The Joys of Walmart Bathrooms

First a confession: I HATE public bathrooms. *especially* when I have a toddler in tow. Some bathrooms are worse than others obviously, and some I really don't mind going in. Like the restroom at Gloria's Little Italy -- clean, well supplied, decent design ... But I was able to leave my toddler with my girlfriends with whom I was lunching today rather than take him in a public bathroom. Again.

Toddlers do not keep their hands to themselves. They want to touch everything. They WILL touch everything. They don't understand "germs" or "gross" or "AAAAAAAAAAAAAAA". Babies are easier; they are confined. Preschoolers do typically obey when you say "yucky" or something along those lines.

But my little boy has a newfound love of flushing the potty every.single.time. I pee. Which is a lot right now as I'm 27 weeks pregnant. He was working on potty learning, but realized it's much easier to use the diaper and then just flush after mom. *sigh*

I had to go to Walmart the other day and realized on my way in that I had to go. NOW. Thumper kept whacking my bladder. I plopped Little Mister in a cart and buckled him and headed for the "family" restroom in the back of the store since the cart would fit in the bathroom with me and I could keep my eye on him while maintaining some semblance of privacy.

It was gross. Not THE grossest bathroom I've ever been in, but it was pretty disgusting. And poorly designed. The toilet was really close to the wall, and the paper holder was just in front of it. Nowhere for my left knee to go. It was too close and yet not close enough to reach the toilet paper easily, especially given my currently expanding stomach. I finished my business, but every time I leaned forward to get toilet paper, the toilet flushed. Normally not a problem, but it was that cheap, thin crap stores use, and it was only coming out a few squares at a time, and Thumper was protesting every time I leaned forward, so I'd have to lean back to breathe, then go back for more.

When the toilet flushed, it was almost like the poor dude's version of a bidet. Not something I wanted to experience in Walmart, thank you very much.

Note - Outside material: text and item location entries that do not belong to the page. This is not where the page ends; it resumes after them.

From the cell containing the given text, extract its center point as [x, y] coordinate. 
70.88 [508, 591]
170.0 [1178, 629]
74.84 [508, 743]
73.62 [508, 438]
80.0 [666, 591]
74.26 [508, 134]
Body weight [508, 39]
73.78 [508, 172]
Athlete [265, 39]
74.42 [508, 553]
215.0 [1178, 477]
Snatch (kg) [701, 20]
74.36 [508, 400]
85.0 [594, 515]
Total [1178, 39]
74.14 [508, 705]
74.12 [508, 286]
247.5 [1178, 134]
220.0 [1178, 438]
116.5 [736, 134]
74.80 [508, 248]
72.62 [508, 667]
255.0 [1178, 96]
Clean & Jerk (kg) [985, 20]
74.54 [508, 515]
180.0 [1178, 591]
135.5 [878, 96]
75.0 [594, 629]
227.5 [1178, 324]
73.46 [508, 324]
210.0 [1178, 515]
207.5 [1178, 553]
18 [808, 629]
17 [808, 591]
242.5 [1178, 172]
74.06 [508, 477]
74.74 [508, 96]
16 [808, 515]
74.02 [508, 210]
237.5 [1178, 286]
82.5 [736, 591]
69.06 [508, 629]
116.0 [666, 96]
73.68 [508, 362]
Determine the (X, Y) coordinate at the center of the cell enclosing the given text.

I came home and showered. And will never use that bathroom again. Even if I wet myself.


The Boob Nazi said...

Ewww, I bet. WM bathrooms are ones I only go in in an emergency!

steph k said...

Dude... WallyWorld bathrooms SUCK... all of them.

kadyb said...

I really truly hate those auto-flushing toilets. Especially the ones that are so sensitive to movement that they flush while you're still sitting there. Gross.